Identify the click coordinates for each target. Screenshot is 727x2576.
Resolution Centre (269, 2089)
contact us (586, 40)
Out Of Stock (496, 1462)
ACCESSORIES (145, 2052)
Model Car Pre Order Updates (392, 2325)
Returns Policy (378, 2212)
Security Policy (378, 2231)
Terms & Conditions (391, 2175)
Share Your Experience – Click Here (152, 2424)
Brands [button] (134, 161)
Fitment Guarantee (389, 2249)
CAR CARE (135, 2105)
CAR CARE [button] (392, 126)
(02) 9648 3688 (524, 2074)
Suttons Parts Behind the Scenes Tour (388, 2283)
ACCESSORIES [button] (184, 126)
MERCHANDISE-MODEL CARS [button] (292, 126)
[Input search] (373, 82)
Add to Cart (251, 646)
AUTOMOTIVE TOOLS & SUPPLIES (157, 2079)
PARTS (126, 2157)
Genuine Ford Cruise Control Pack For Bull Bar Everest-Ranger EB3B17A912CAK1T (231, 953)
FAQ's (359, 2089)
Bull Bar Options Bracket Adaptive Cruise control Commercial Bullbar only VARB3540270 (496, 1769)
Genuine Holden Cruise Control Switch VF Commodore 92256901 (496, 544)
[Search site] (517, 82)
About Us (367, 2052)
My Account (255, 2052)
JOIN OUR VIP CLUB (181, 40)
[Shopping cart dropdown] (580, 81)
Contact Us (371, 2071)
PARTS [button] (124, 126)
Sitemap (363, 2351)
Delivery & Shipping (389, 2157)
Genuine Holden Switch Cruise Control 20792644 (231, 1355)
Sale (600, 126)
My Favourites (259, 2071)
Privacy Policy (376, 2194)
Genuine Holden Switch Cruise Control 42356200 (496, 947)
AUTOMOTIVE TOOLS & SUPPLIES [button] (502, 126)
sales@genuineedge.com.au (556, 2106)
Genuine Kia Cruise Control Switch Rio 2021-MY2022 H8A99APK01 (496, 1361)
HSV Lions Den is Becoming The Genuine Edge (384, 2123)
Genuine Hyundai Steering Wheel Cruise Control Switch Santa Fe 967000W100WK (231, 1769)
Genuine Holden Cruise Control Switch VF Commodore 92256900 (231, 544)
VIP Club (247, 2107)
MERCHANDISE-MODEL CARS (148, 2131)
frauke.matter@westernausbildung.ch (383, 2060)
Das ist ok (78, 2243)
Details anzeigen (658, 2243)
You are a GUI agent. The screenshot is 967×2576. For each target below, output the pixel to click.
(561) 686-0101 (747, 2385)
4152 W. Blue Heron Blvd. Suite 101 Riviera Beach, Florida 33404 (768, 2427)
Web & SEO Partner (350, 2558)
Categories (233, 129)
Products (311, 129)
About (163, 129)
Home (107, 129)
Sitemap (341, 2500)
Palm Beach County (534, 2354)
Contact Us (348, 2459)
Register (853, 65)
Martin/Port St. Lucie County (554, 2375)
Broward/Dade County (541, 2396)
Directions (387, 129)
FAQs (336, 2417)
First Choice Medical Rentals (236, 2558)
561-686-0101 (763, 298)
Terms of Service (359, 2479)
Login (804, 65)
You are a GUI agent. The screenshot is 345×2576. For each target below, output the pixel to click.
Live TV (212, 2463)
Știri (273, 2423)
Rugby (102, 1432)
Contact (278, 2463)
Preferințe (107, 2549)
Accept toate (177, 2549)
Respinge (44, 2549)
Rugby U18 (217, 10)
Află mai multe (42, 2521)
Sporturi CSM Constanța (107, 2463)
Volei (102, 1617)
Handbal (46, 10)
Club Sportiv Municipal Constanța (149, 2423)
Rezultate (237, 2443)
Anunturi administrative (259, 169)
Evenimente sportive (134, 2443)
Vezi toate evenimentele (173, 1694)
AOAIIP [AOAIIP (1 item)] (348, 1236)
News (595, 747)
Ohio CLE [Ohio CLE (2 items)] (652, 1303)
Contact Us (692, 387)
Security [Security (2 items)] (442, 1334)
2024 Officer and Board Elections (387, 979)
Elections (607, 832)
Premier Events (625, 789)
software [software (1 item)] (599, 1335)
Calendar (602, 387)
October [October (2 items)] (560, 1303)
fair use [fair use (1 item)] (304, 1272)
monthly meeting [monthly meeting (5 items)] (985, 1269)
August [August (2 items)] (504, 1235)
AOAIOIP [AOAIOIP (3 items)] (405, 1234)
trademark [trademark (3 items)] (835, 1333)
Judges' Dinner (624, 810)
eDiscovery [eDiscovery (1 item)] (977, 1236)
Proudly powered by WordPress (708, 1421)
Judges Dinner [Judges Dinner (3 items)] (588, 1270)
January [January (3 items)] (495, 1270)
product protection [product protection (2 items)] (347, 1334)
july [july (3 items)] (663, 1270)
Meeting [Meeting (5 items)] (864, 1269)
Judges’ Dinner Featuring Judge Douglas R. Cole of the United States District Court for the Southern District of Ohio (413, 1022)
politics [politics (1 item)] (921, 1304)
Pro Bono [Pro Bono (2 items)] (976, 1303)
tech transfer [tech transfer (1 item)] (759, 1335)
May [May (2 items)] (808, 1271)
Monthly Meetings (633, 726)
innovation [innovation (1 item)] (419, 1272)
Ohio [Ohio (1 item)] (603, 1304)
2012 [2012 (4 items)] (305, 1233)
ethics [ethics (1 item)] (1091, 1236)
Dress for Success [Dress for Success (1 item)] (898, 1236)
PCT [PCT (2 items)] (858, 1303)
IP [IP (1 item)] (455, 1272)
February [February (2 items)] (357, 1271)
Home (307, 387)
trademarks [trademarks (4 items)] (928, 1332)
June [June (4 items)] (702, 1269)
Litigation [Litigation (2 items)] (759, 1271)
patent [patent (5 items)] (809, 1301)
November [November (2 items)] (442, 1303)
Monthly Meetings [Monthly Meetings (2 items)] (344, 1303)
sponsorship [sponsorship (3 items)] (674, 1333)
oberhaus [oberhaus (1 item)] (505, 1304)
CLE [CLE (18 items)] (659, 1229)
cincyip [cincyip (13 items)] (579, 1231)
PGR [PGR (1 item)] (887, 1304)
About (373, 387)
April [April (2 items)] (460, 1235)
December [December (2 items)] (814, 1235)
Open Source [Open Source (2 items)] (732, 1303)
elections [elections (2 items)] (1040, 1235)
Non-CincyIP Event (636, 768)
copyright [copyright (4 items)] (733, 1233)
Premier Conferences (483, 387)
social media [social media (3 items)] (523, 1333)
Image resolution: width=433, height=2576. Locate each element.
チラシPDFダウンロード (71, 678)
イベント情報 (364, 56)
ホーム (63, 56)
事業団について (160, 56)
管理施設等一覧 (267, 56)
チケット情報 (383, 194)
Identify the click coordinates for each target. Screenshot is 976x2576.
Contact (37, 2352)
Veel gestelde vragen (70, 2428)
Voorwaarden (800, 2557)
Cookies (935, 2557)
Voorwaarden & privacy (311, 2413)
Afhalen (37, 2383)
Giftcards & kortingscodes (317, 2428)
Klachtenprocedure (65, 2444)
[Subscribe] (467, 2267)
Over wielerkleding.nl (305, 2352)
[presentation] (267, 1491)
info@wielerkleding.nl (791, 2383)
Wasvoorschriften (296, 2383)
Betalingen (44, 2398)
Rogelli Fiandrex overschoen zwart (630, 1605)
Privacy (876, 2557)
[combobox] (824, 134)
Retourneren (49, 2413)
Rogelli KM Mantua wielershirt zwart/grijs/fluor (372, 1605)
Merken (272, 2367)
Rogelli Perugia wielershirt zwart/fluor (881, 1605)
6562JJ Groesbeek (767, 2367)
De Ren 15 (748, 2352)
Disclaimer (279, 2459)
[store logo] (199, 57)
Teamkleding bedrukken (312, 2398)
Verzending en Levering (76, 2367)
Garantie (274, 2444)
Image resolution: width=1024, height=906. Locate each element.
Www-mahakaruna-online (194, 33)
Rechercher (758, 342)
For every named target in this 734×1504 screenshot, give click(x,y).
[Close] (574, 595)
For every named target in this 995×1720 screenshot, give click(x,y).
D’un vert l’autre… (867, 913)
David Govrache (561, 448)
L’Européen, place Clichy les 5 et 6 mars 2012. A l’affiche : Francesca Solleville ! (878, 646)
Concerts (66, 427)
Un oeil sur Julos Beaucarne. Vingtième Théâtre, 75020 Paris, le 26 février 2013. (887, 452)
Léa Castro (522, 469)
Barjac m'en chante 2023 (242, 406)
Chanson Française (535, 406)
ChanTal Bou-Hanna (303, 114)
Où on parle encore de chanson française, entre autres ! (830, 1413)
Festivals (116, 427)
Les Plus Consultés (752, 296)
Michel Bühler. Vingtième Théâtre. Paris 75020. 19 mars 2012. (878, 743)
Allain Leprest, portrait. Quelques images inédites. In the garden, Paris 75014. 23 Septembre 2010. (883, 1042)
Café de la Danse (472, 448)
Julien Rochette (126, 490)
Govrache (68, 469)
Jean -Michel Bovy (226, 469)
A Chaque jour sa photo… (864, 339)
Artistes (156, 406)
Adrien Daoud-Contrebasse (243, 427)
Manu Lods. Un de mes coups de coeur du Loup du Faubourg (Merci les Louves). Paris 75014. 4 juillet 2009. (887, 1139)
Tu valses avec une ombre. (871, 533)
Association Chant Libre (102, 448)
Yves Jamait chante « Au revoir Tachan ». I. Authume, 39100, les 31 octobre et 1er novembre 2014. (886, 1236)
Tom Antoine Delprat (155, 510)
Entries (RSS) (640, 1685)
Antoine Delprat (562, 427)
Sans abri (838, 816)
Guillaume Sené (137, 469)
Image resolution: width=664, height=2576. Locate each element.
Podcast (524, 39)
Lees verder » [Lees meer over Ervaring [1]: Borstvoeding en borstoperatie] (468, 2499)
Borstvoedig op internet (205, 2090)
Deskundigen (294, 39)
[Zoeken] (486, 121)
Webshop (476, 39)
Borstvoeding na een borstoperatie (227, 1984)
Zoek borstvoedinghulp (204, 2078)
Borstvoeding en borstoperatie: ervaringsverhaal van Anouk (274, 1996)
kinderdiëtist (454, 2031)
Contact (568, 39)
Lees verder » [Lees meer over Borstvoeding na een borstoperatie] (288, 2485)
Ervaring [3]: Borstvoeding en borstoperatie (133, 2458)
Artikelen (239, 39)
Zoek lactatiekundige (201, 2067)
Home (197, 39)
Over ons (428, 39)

###

> EXERCISE GOAL
Rewrite the stretch of lines from the one containing "MERCHANDISE-MODEL CARS [button] (292, 126)" through the one containing "FAQ's (359, 2089)", changing "Add to Cart" to "Add to Basket" and keeping everything else as it is. Return only those lines.

> CORRECT OUTPUT
MERCHANDISE-MODEL CARS [button] (292, 126)
[Input search] (373, 82)
Add to Basket (251, 646)
AUTOMOTIVE TOOLS & SUPPLIES (157, 2079)
PARTS (126, 2157)
Genuine Ford Cruise Control Pack For Bull Bar Everest-Ranger EB3B17A912CAK1T (231, 953)
FAQ's (359, 2089)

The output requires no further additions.